From the line that contains "You are a GUI" down to the last line of the listing below, reproduce each line exactly but not the pictures.

*** Data

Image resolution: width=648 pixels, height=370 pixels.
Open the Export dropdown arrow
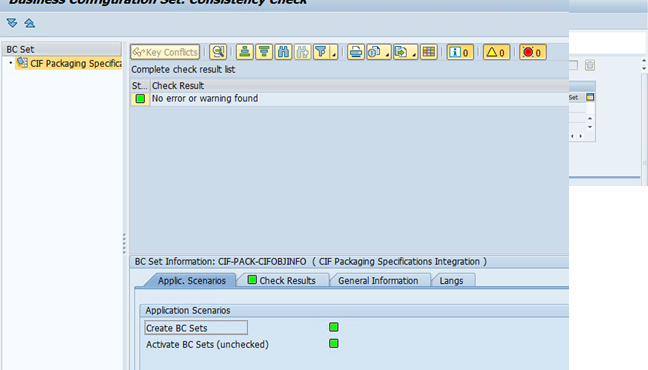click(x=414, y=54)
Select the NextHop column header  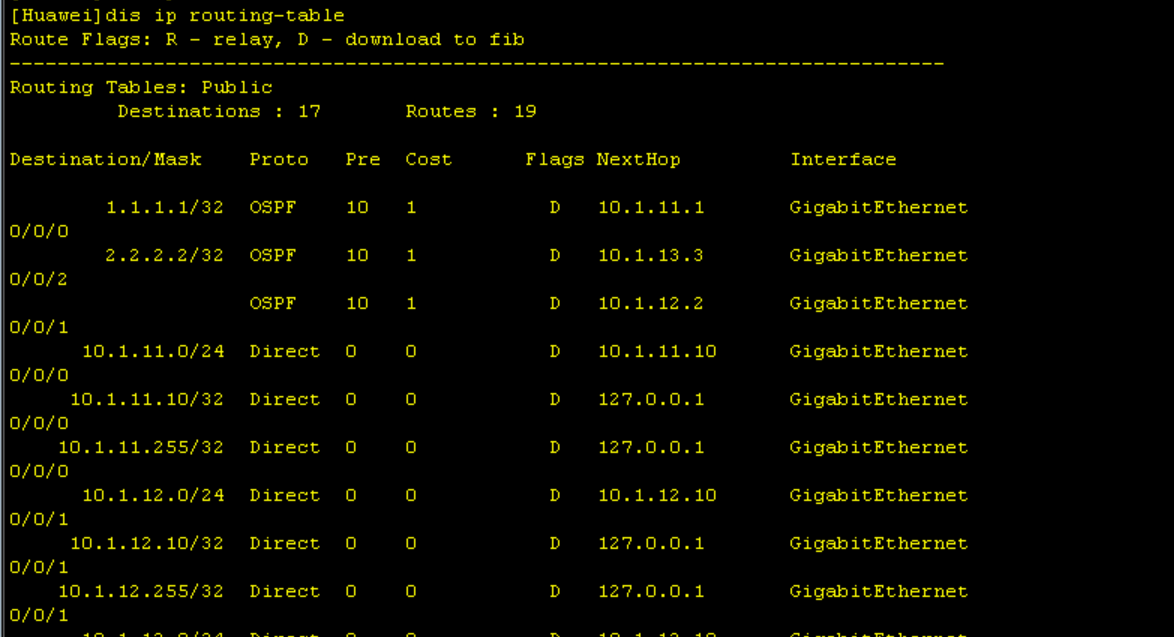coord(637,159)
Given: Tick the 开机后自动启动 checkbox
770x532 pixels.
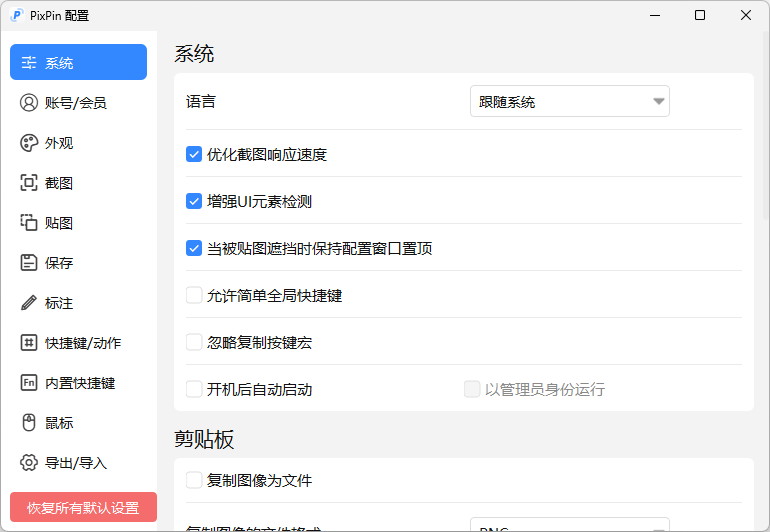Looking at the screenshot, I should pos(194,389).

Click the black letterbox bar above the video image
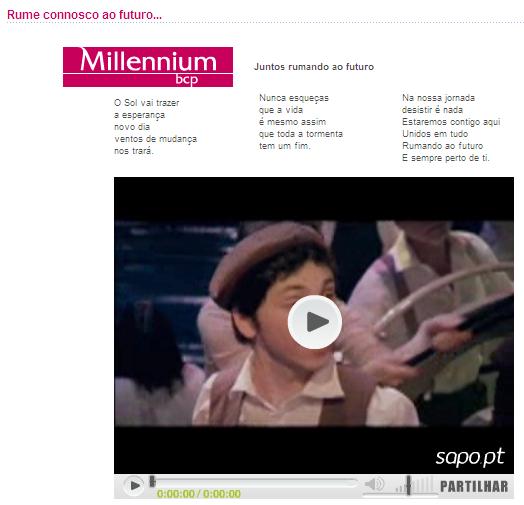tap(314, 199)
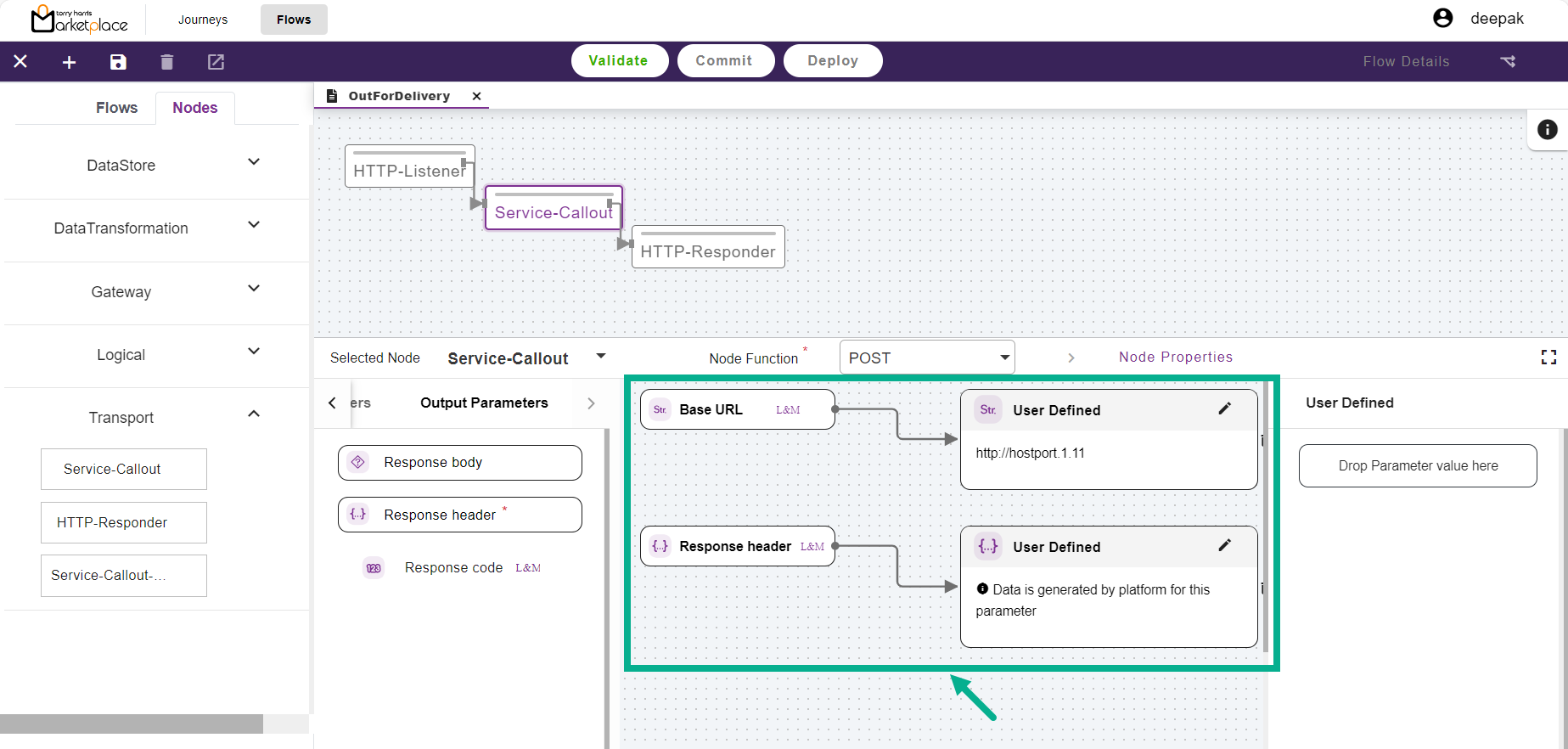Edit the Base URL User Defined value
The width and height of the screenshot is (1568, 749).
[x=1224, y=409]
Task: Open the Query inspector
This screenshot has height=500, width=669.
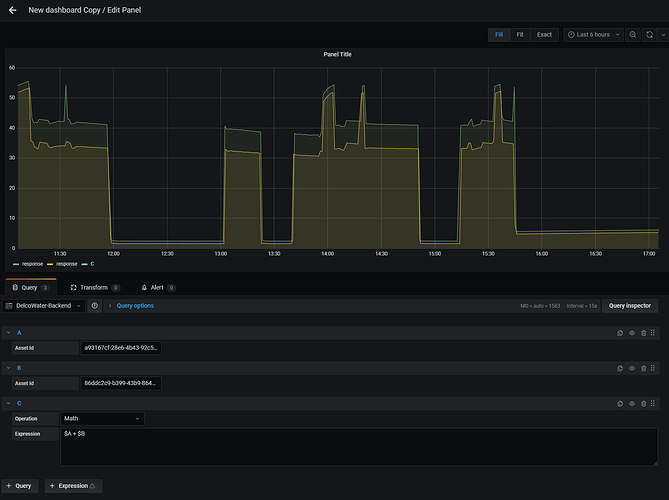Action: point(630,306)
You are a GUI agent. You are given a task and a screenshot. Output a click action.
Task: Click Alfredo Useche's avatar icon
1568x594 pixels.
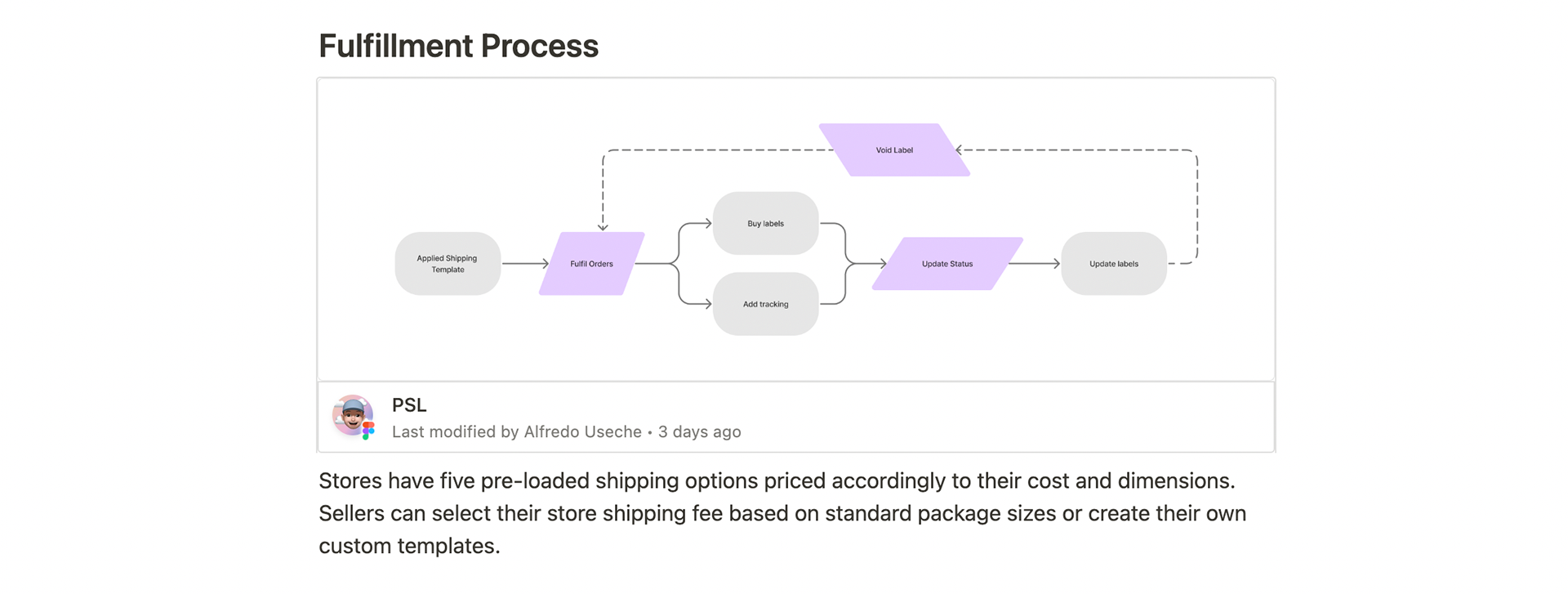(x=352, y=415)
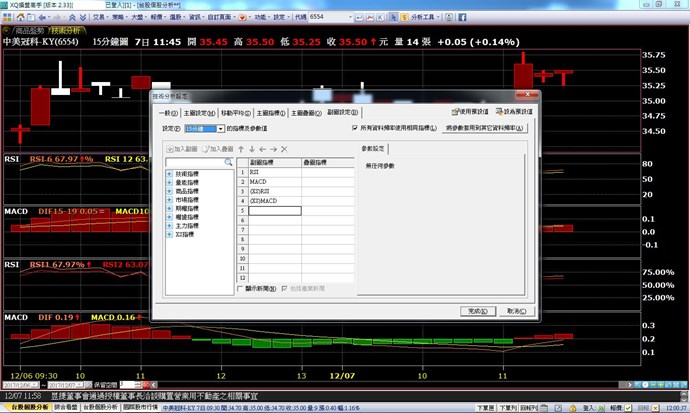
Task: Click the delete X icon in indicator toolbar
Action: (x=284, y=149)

******

**Task solution**:
You are a GUI agent. You are given a task and a screenshot. Output a click action.
Task: Click Alfredo Useche's avatar icon
1568x594 pixels.
(x=352, y=415)
Task: Click the delete X icon in indicator toolbar
Action: (x=284, y=149)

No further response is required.